• Covid-19: le Maroc se prépare à vacciner des millions de personnes

    Publié le: 26 octobre 2020

    Pour commencer, seules les personnes détentrices d’un certificat médical seront vaccinées. Les citoyens atteints de maladies chroniques seront soumis obligatoirement à un examen cardiaque avant de se faire inoculer le vaccin.

    C’est un préalable. La vaccination de masse nécessite l’engagement de tous. L’opération de vaccination sera déployée au niveau des régions. Dans un premier temps, une ordonnance médicale sera nécessaire pour pouvoir se faire vacciner contre le coronavirus, rapporte le quotidien Al Massae dans son édition du lundi 26 octobre, et ce afin d’éviter les mauvaises surprises. D’après le quotidien, les personnes à risque, notamment celles atteintes de maladies chroniques, seront obligatoirement soumises à un examen cardiaque et passeront un électrocardiogramme avant de se faire inoculer le vaccin.  

    Toujours selon Al Massae, il y a de fortes chances que le Maroc reçoive ses premières doses de vaccin non pas du laboratoire chinois SinoPharm, mais de l’entreprise russe R-Pharm, qui fabrique sous licence le vaccin développé par le groupe Astra-Zeneca et avec laquelle il a signé un accord le 18 septembre dernier. Pour l’heure, souligne le quotidien, le ministère de la Santé est en train de mettre en place la logistique nécessaire pour cette opération. Ainsi, toutes les structures régionales du ministère doivent être prêtes, à temps, pour le démarrage de l’opération.

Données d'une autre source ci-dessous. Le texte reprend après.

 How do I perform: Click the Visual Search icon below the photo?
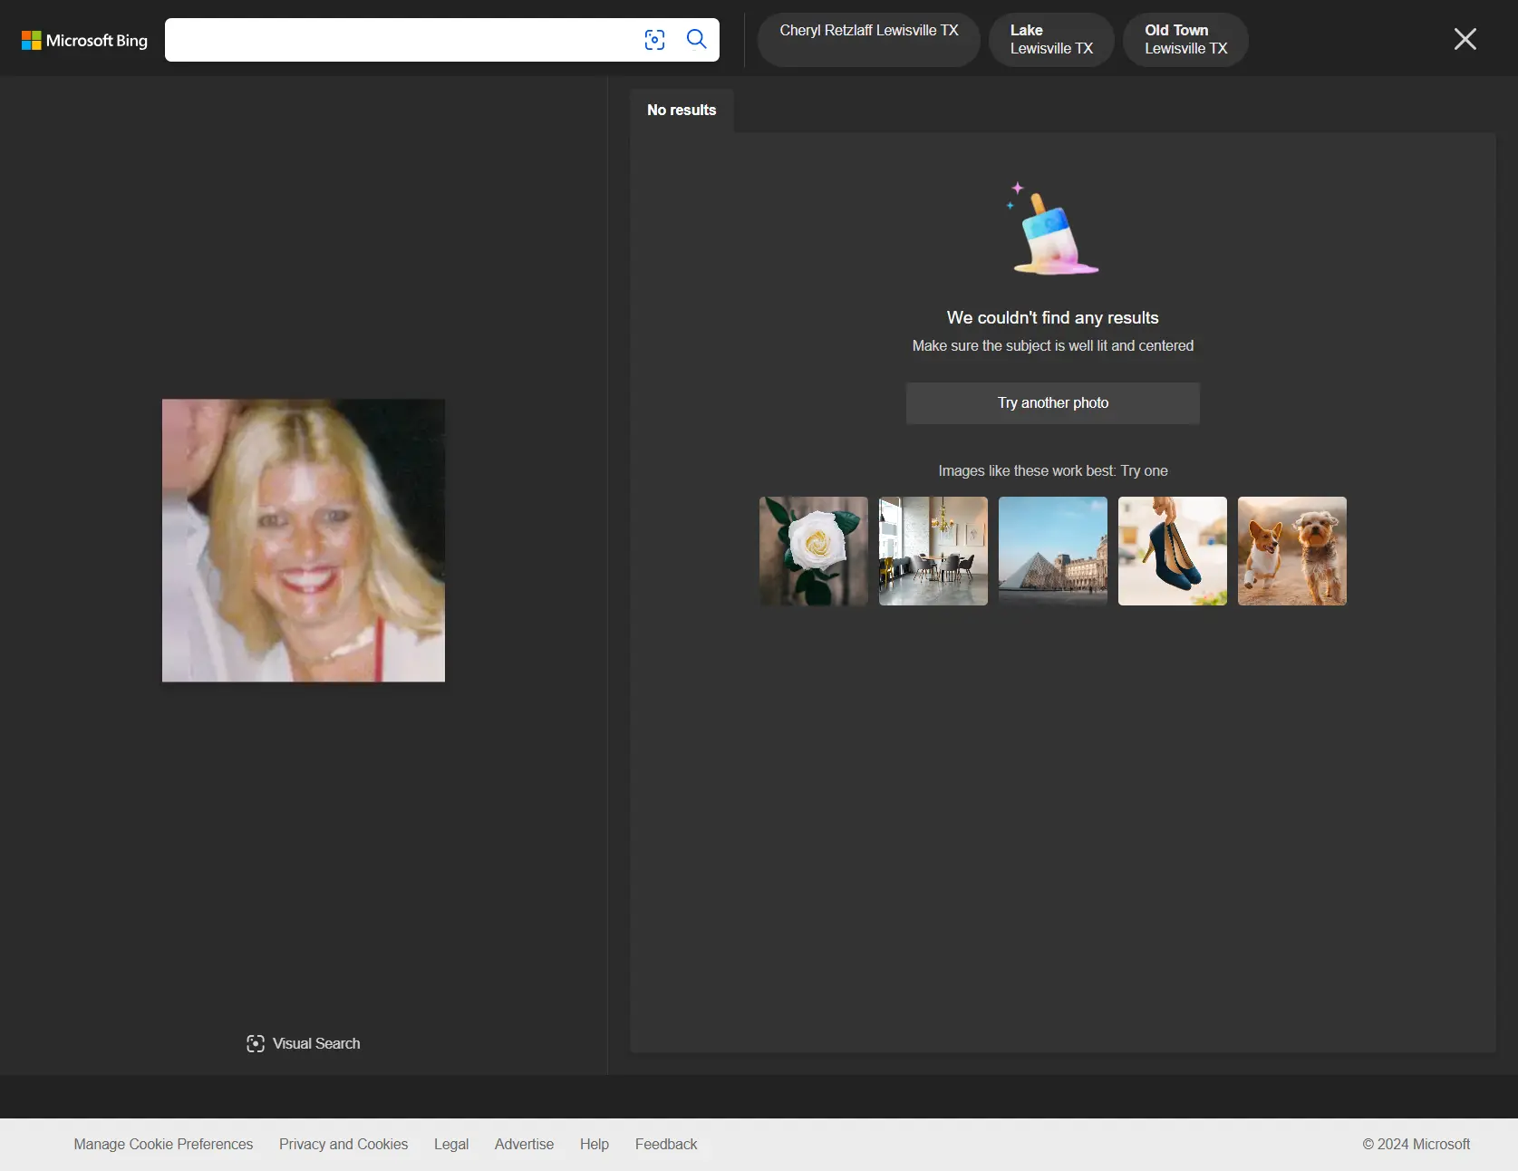coord(256,1043)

    Il est primordial, souligne le quotidien, de parer à toutes les éventualités, y compris celle d’une possible réaction de rejet du vaccin par les citoyens. En effet, souligne Al Massae, le ministère et ses partenaires en charge de mener cette opération doivent anticiper un possible refus des citoyens de se faire vacciner. Dans les réseaux sociaux, certains groupes, adeptes, sans doute, de la théorie du complot, ont en effet lancé un mouvement d’opposition au vaccin.

    Ce n’est pas propre au Maroc, souligne le quotidien, puisque des études menées à l’échelle mondiale révèlent que près de 20% de la population refuserait de se faire vacciner contre le coronavirus une fois les vaccins mis sur le marché. D’où l’ampleur de l’effort de communication que le ministère doit déployer en perspective de cette opération.   Pour ce qui est du vaccin du laboratoire SinoPharm, le quotidien rapporte que le Maroc a reçu toutes les assurances nécessaires du gouvernement chinois. La Chine a d’ailleurs réitéré son intention de verser ses vaccins dans le domaine public.

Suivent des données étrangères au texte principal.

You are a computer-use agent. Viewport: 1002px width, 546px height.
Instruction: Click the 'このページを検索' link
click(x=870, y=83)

    Pour le reste, souligne le quotidien, les tests de la troisième phase du vaccin développé par SinoPharm, auxquels participe le Maroc, vont bon train. Les résultats définitifs seront connus avant la fin du mois prochain. En attendant, relève Al Massae, la Chine a déjà mis en vente, dans une de ses villes, un vaccin expérimental développé par SinoVac pour un prix unitaire de 60 dollars. Cela étant, le quotidien est revenu sur la situation épidémiologique du royaume et la recrudescence inquiétante du nombre de cas positifs enregistrés chaque jour.

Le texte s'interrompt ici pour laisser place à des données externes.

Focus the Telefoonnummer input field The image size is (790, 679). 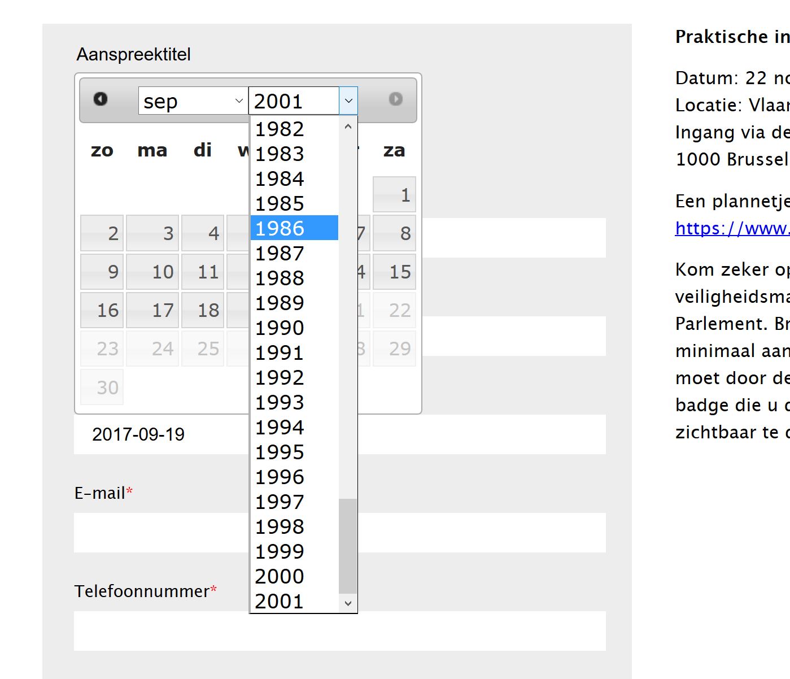click(340, 631)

    Al Massae, qui s’est particulièrement intéressé au cas de Casablanca, estime cependant que la situation n’y est pas aussi critique qu’il n’y paraît. La métropole économique, qui connaît une mobilité quotidienne de 5 à 6 millions de citoyens, enregistre certes le plus grand nombre de cas, mais il y est effectué aussi le plus grand nombre de tests. D’ailleurs, souligne le quotidien, la capitale économique enregistre un taux de mortalité inférieur à la moyenne nationale.